_WHAT IS EXPECTED_. Copy each line below without leaving any out.

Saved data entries
■ ■ ■
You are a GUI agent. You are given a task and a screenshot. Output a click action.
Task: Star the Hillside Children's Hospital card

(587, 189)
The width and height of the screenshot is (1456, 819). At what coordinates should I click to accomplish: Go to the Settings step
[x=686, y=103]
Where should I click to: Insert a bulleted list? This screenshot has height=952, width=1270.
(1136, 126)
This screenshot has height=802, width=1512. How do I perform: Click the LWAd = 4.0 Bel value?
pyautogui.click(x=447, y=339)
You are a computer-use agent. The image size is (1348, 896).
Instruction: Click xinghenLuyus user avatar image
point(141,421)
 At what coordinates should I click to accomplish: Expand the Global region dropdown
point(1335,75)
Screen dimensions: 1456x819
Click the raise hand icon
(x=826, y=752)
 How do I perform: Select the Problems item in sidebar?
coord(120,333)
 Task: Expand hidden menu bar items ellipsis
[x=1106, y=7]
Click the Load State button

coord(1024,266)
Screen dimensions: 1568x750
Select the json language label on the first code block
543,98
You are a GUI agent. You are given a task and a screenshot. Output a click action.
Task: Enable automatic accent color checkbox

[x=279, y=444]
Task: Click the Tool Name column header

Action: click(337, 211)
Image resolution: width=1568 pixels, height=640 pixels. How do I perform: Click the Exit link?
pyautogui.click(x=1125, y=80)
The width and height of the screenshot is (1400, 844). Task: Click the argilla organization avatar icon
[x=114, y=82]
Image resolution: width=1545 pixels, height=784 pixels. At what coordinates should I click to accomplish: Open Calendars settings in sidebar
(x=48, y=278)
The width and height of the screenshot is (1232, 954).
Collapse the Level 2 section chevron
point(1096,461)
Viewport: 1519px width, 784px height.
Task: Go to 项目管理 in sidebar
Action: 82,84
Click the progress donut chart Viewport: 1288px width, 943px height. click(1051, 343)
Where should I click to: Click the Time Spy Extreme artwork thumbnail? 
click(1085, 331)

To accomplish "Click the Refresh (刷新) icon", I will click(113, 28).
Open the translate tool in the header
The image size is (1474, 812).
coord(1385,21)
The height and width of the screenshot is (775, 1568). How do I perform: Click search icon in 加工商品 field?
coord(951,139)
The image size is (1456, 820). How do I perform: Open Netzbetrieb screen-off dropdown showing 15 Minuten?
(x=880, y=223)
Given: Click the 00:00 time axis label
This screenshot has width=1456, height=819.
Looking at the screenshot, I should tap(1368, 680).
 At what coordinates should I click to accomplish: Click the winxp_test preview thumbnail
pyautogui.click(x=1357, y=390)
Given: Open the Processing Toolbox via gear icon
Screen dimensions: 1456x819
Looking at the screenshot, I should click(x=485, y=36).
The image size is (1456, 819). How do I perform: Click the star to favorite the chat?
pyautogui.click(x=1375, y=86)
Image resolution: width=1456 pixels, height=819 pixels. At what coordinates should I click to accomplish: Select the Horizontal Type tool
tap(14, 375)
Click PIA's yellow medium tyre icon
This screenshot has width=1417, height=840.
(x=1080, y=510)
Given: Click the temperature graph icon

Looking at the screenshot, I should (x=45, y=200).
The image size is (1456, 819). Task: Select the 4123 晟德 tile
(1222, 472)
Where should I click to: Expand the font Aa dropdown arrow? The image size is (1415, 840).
■ ■ ■
_ANSWER TO THIS PROBLEM_.
You are a GUI agent. You are given a task and a screenshot. Output a click action.
Task: Star the Hillside Children's Hospital card

(587, 189)
The width and height of the screenshot is (1456, 819). At what coordinates should I click to accomplish: Go to the Settings step
[x=686, y=103]
Where should I click to: Insert a bulleted list? This screenshot has height=952, width=1270.
(1136, 126)
This screenshot has height=802, width=1512. How do I perform: Click the LWAd = 4.0 Bel value?
pyautogui.click(x=447, y=339)
You are a computer-use agent. The image size is (1348, 896).
Instruction: Click xinghenLuyus user avatar image
point(141,421)
 At what coordinates should I click to accomplish: Expand the Global region dropdown
point(1335,75)
Screen dimensions: 1456x819
Click the raise hand icon
(x=826, y=752)
 How do I perform: Select the Problems item in sidebar?
coord(120,333)
 Task: Expand hidden menu bar items ellipsis
[x=1106, y=7]
Click the Load State button

coord(1024,266)
Screen dimensions: 1568x750
Select the json language label on the first code block
543,98
You are a GUI agent. You are given a task and a screenshot. Output a click action.
Task: Enable automatic accent color checkbox

[x=279, y=444]
Task: Click the Tool Name column header

Action: click(337, 211)
Image resolution: width=1568 pixels, height=640 pixels. How do I perform: Click the Exit link?
pyautogui.click(x=1125, y=80)
The width and height of the screenshot is (1400, 844). Task: Click the argilla organization avatar icon
[x=114, y=82]
Image resolution: width=1545 pixels, height=784 pixels. At what coordinates should I click to accomplish: Open Calendars settings in sidebar
(x=48, y=278)
The width and height of the screenshot is (1232, 954).
Collapse the Level 2 section chevron
point(1096,461)
Viewport: 1519px width, 784px height.
Task: Go to 项目管理 in sidebar
Action: 82,84
Click the progress donut chart Viewport: 1288px width, 943px height. click(1051, 343)
Where should I click to: Click the Time Spy Extreme artwork thumbnail? 
click(1085, 331)

To accomplish "Click the Refresh (刷新) icon", I will click(113, 28).
Open the translate tool in the header
The image size is (1474, 812).
coord(1385,21)
The height and width of the screenshot is (775, 1568). How do I perform: Click search icon in 加工商品 field?
coord(951,139)
The image size is (1456, 820). How do I perform: Open Netzbetrieb screen-off dropdown showing 15 Minuten?
(x=880, y=223)
Given: Click the 00:00 time axis label
This screenshot has width=1456, height=819.
Looking at the screenshot, I should tap(1368, 680).
 At what coordinates should I click to accomplish: Click the winxp_test preview thumbnail
pyautogui.click(x=1357, y=390)
Given: Open the Processing Toolbox via gear icon
Screen dimensions: 1456x819
Looking at the screenshot, I should click(x=485, y=36).
The image size is (1456, 819). How do I perform: Click the star to favorite the chat?
pyautogui.click(x=1375, y=86)
Image resolution: width=1456 pixels, height=819 pixels. At what coordinates should I click to accomplish: Select the Horizontal Type tool
tap(14, 375)
Click PIA's yellow medium tyre icon
This screenshot has width=1417, height=840.
(x=1080, y=510)
Given: Click the temperature graph icon

Looking at the screenshot, I should (x=45, y=200).
The image size is (1456, 819). Task: Select the 4123 晟德 tile
(1222, 472)
Where should I click to: Expand the font Aa dropdown arrow? The image size is (1415, 840).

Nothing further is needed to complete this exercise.